Strategies for Pruning Data in the Cloud
In terrestrial systems, you don't think about disk space. In the clouds, you have to, if you don't it will cost you.
Wed, November 09, 2011
CIO — Year after year, the cost of disk space has plummeted. Since you can pick up a terabyte for $50, it's often seemed a false economy to be careful with storage.
But in the clouds, the rules are different. If you've got too much low-value data or too many copies of files, it can cost you in two ways. First are the monthly storage charges, and second is the inevitable performance hit when it comes to searches, views, reports, and dashboard updates. In the clouds, it really pays to prune you data set.
The first order of business is assessing the problem: is it documents, or table data? These typically have different storage limits, and the strategies and tools used for pruning are quite different.

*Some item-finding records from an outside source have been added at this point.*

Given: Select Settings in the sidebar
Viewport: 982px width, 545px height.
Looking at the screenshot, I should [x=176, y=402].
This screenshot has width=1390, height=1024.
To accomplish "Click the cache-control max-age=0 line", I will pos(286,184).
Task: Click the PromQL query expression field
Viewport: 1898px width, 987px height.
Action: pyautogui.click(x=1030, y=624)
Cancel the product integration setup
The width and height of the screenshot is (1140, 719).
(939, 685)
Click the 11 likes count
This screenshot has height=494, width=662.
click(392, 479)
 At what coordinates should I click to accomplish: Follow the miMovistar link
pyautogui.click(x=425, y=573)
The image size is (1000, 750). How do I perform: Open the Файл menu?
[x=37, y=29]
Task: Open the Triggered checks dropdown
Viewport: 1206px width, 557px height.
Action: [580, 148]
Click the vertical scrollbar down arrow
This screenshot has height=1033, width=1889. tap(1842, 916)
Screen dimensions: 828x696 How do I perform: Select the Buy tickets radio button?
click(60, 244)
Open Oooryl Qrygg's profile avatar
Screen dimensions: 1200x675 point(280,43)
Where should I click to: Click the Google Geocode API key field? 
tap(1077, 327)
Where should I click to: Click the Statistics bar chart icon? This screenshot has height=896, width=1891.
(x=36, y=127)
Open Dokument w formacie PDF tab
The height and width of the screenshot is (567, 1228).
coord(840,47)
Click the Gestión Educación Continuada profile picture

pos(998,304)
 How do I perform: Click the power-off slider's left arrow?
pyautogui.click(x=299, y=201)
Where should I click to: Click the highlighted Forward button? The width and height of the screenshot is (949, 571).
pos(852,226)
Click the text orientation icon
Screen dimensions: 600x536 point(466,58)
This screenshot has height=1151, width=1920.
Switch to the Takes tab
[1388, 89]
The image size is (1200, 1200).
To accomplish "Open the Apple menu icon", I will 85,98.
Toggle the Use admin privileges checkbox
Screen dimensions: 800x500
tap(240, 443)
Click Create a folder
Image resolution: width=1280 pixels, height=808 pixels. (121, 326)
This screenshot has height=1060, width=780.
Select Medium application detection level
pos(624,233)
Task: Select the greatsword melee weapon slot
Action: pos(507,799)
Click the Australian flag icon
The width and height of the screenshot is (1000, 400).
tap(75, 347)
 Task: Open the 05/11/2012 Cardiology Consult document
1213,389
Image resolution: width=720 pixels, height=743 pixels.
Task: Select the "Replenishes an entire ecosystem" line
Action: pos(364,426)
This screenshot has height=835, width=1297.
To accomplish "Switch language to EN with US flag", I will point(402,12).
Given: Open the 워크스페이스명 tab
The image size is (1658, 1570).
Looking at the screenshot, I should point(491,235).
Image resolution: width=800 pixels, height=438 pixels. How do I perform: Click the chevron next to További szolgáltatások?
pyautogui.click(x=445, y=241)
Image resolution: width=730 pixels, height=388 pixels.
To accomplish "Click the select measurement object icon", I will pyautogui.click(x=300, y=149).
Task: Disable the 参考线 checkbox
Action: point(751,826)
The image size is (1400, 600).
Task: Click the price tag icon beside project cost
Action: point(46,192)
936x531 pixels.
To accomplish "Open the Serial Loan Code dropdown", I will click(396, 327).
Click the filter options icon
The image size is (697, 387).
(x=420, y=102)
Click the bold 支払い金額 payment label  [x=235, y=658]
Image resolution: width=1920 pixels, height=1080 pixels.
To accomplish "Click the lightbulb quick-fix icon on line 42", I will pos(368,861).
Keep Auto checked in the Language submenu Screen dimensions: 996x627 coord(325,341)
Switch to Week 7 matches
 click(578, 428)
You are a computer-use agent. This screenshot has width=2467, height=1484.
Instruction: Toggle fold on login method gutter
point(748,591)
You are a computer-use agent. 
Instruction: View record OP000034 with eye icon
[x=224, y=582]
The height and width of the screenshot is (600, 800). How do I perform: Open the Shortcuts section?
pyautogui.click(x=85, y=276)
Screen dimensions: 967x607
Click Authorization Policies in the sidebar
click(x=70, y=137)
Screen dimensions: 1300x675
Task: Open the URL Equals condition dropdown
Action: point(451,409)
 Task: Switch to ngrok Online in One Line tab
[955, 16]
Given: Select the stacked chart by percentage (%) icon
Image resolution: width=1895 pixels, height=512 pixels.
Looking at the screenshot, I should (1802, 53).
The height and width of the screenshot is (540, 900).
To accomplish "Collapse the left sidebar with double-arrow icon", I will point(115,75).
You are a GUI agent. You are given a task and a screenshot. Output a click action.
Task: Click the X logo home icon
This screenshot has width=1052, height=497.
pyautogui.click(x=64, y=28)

Documents typically serve as attachments to records (such as a PDF of a signed contract, pinned to the relevant opportunity), so users may not be able to find them easily. Consequently, the same document may have been attached to three or four different records. You also need to look for cases where people have attached every version of a rapidly-changing document. The first thing to do is export an inventory of every document in the system (including the record IDs they are attached to, plus their last update date) and look for possible duplicates using spreadsheet filters. There are duplicate file detection tools that can do a much better job (by inspecting the contents of the files), but I don't know of any of these file tools that work directly in cloud applications. Unless you are willing to download all the file contents onto your own servers for that deep analysis, you're going to have to live with metadata analysis to identify which files to prune. Since optical storage is cheap, you might as well archive all the files you delete from the cloud, in case somebody complains later on.
Table data is a very different story, with many system-specific tricks and techniques for different kinds of clouds. That said, here's the general workflow:
• Identify which of your cloud systems really have a storage problem. Some systems (e.g., accounting) really can't be pruned very much because they need to be auditable and must hold all the details over long periods. Other systems (e.g., marketing automation or log analytics) rapidly collect enormous amounts of detail that can really slow the system down.
• Identify which tables are consuming more than 20 percent of your total storage. Focus there.
• For each table, understand the value of the individual records. Some tables (particularly accounts or contracts) are almost inviolate because of what they represent and the impact of record removal (particularly when these tables are integrated with outside systems). Other tables, such as "anonymous leads" in a marketing automation system, can be pruned with abandon.